Keely Shaw

Personal information
- Born: July 18, 1994 (age 31) Midale, Saskatchewan, Canada

Team information
- Discipline: Track cycling

Medal record
Women's track cycling
Representing Canada
Paralympic Games
| Bronze medal – third place | 2020 Tokyo | Individual pursuit C4 |
| Bronze medal – third place | 2024 Paris | Individual pursuit C4 |
Track World Championships
| Silver medal – second place | 2019 Apeldoorn | Individual pursuit C4 |
| Silver medal – second place | 2023 Glasgow | Individual pursuit C4 |
| Bronze medal – third place | 2024 Rio de Janeiro | Individual pursuit C4 |
Road World Championships
| Bronze medal – third place | 2022 Baie-Comeau | Time trial C4 |
| Bronze medal – third place | 2022 Baie-Comeau | Road race C4 |
| Bronze medal – third place | 2023 Glasgow | Time trial C4 |
Parapan American Games
| Silver medal – second place | 2023 Santiago | Individual pursuit C4–5 |

= Keely Shaw =

Canadian cyclist (born 1994)

Keely Shaw (born July 18, 1994) is a Canadian track cyclist.
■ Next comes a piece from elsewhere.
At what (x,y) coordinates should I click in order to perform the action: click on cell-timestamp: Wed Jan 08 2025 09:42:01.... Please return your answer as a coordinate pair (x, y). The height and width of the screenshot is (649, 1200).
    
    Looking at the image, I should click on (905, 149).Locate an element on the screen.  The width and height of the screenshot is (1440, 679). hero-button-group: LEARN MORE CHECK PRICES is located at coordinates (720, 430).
She represented Canada at the 2020 and 2024 Summer Paralympics.

==Early life and education==
Shaw was born on July 18, 1994 to parents Carol and Greg Toles. She grew up on a farm in Midale, Saskatchewan. At age 15 in 2009, she was involved in a horse-riding accident resulting in partial paralysis on her left side. She became interested in parasport in university.
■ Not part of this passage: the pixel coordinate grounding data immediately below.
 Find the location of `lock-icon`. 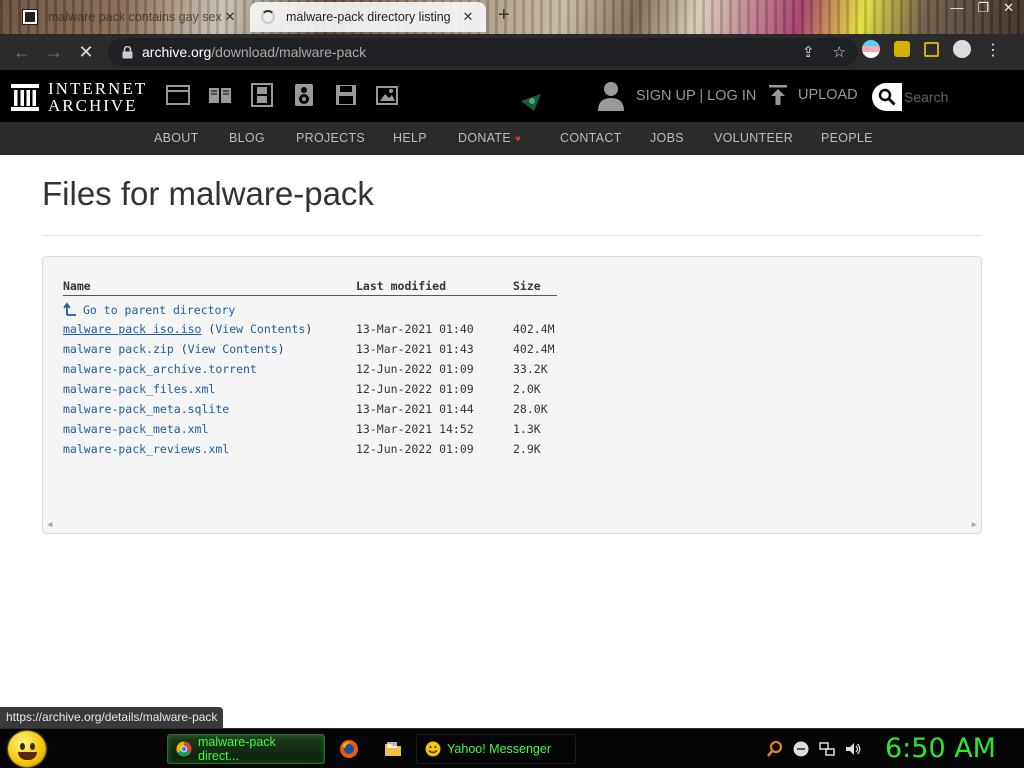

lock-icon is located at coordinates (127, 52).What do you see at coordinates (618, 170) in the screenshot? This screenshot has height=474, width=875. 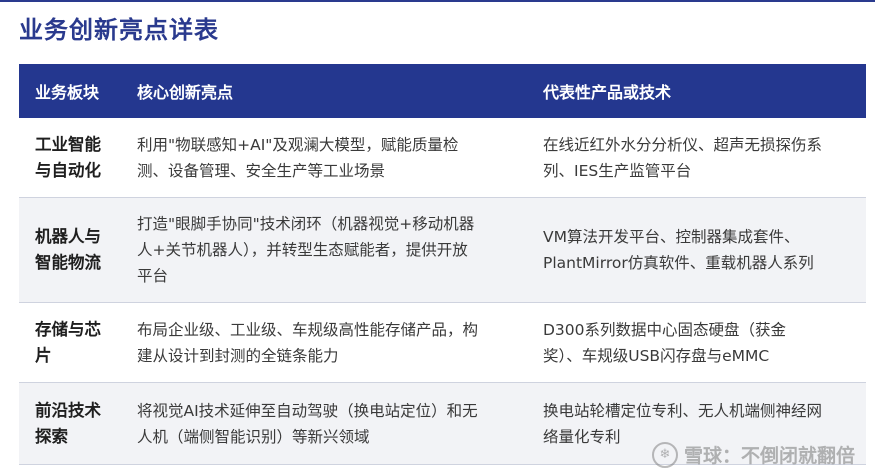 I see `cell-line: 列、IES生产监管平台` at bounding box center [618, 170].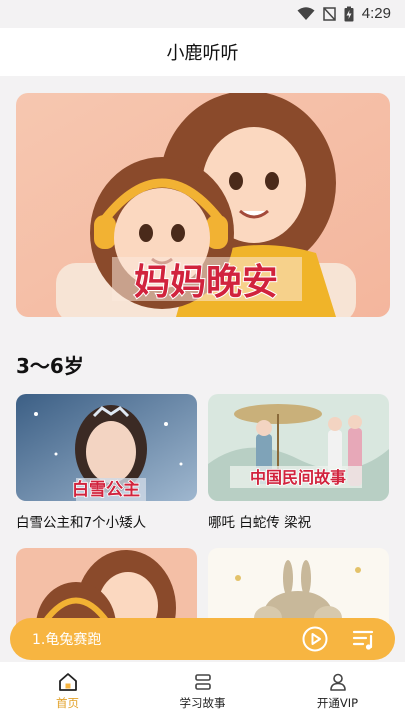 Image resolution: width=405 pixels, height=720 pixels. I want to click on nav-item-vip: 开通VIP, so click(338, 691).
Shaw graduated from University of Saskatchewan with a bachelor's degree in kinesiology in 2016. She then went on to complete a master's degree at the University of Saskatchewan in the area of exercise physiology and sport nutrition with a thesis titled "The Effect of Dark Chocolate on Metabolism and Performance in Trained Cyclists at Simulated Altitude". She continued her education with a Ph.D., also at the University of Saskatchewan in exercise physiology and sport nutrition with a special focus on sport nutrition for special populations, namely female, master's, and Paralympic athletes. Shaw defended her thesis in December 2023.

==Career==
Shaw began her cycling career in May 2017, competing in road race in Moose Jaw, and winning her first medal at a national championship a year later. She made a quick jump to the National team, earning a 5th place in the Individual pursuit in the women's C4 category at Paracycling Track World Championships in 2018 before earning her first World Championship podium in 2019 at the UCI Para-cycling Track World Championships. In 2021, she made her Paralympics debut, where she won a bronze medal in the individual pursuit C4 event with a time of 3:48.342 She was named the Sask Sport Female Athlete of the Year Award for 2021.
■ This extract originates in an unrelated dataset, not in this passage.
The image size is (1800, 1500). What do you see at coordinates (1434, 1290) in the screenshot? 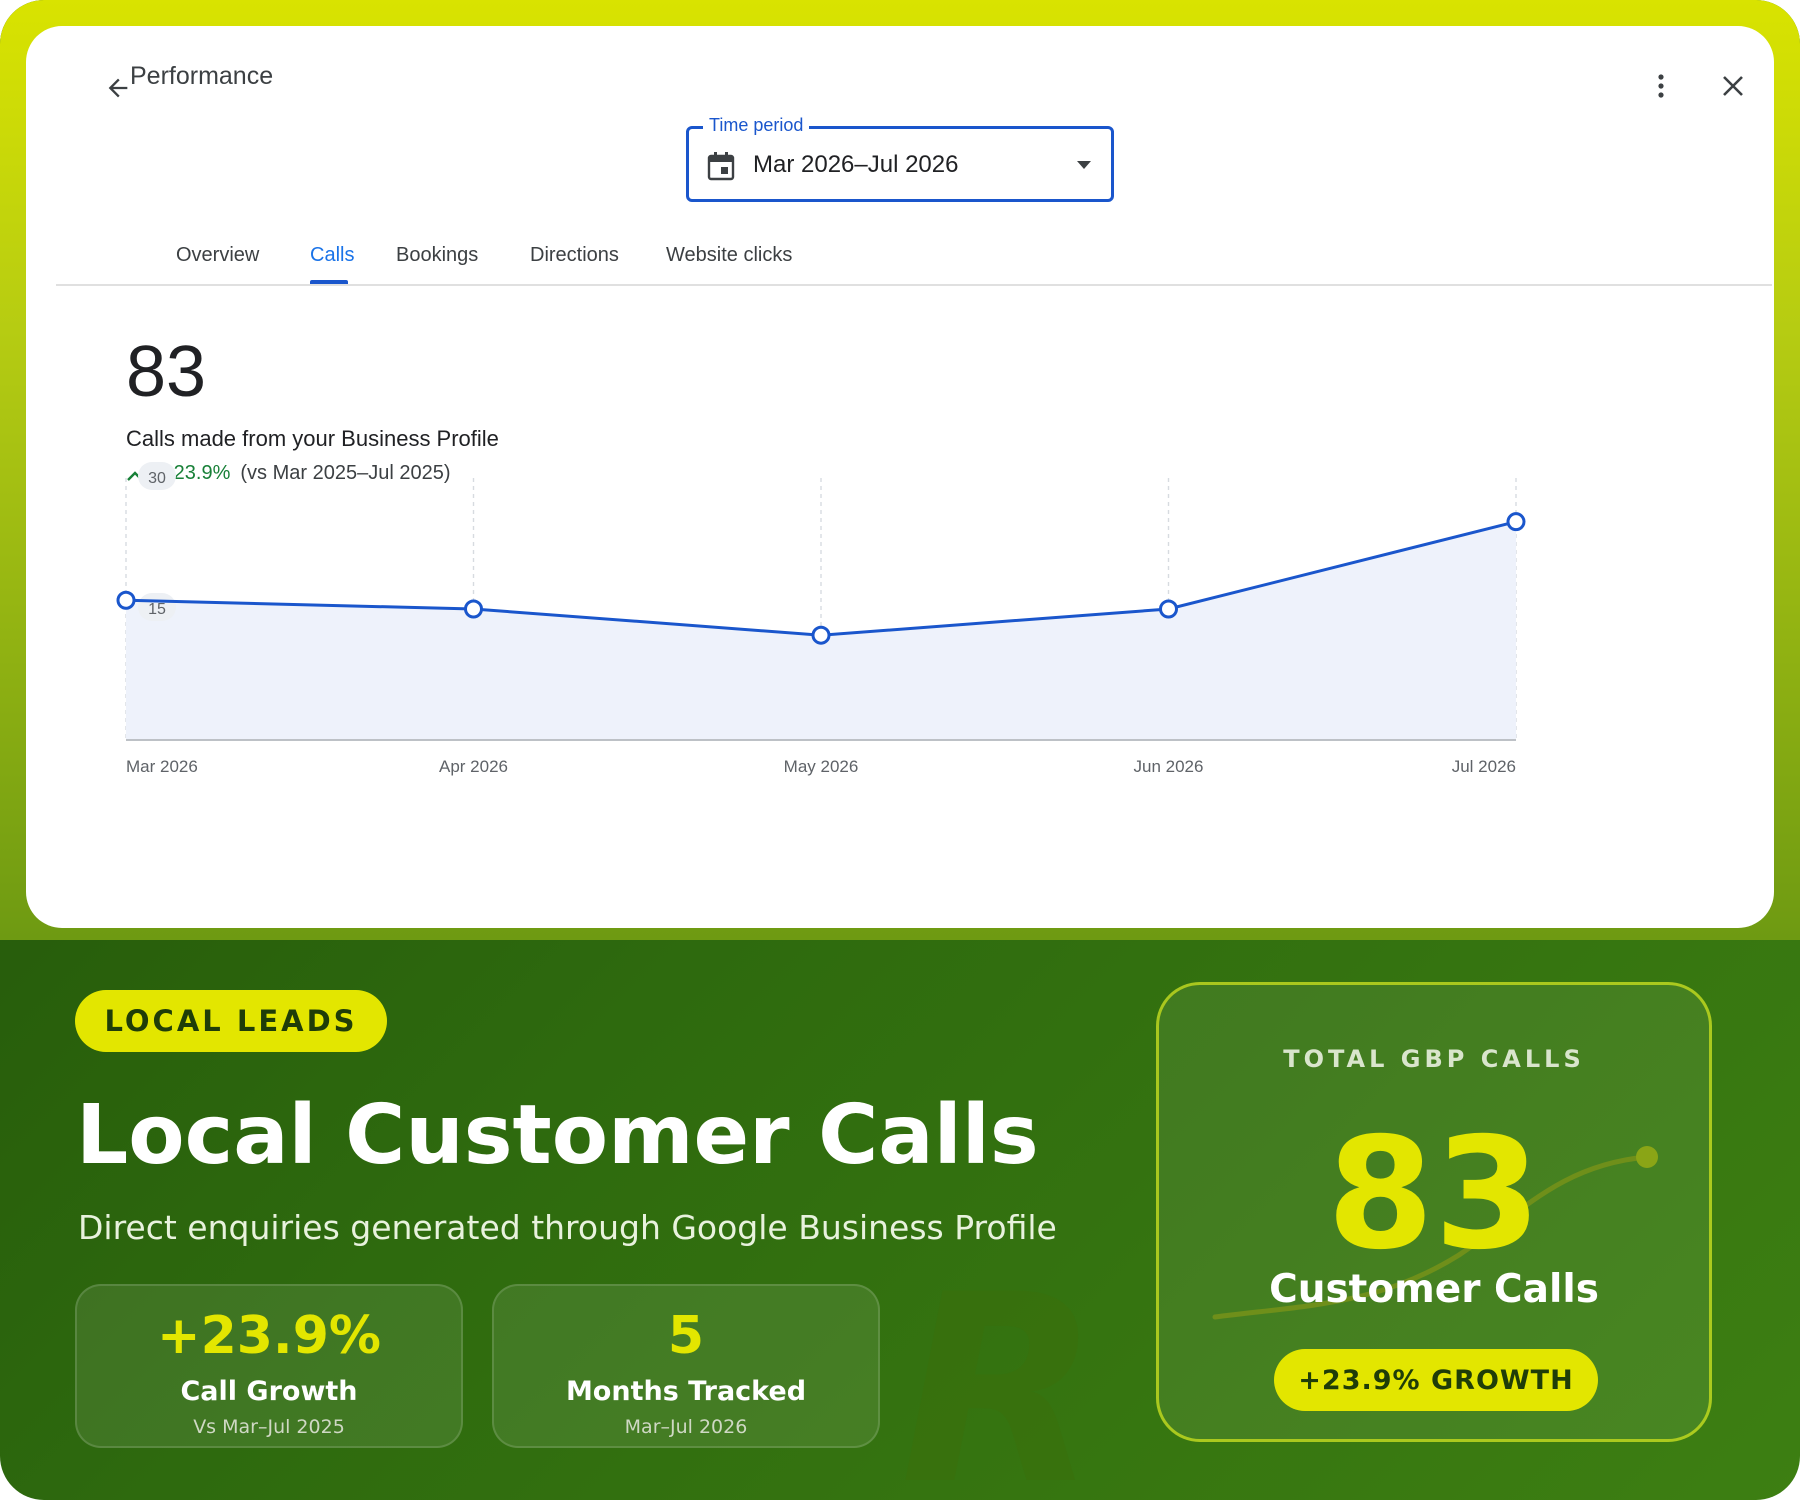
I see `total-card-label: Customer Calls` at bounding box center [1434, 1290].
Shaw won two bronze medals at the 2022 UCI Para-cycling Road World Championships, one in the women's C4 70.2-kilometre road race and one in the women's C4 time trial. At the 2023 UCI Para-cycling Road World Championships, Shaw won bronze in the women's C4 individual time trial. She won silver in the women's C4 individual pursuit at the 2023 UCI Para-cycling Track World Championships. At the 2024 UCI Para-cycling Track World Championships, she won a bronze medal in the women's C4 individual pursuit. She placed ninth in the 500m time trial.

Shaw was selected to compete in para-cycling for Canada at the 2024 Summer Paralympics, and won a bronze medal in the individual pursuit C4 event.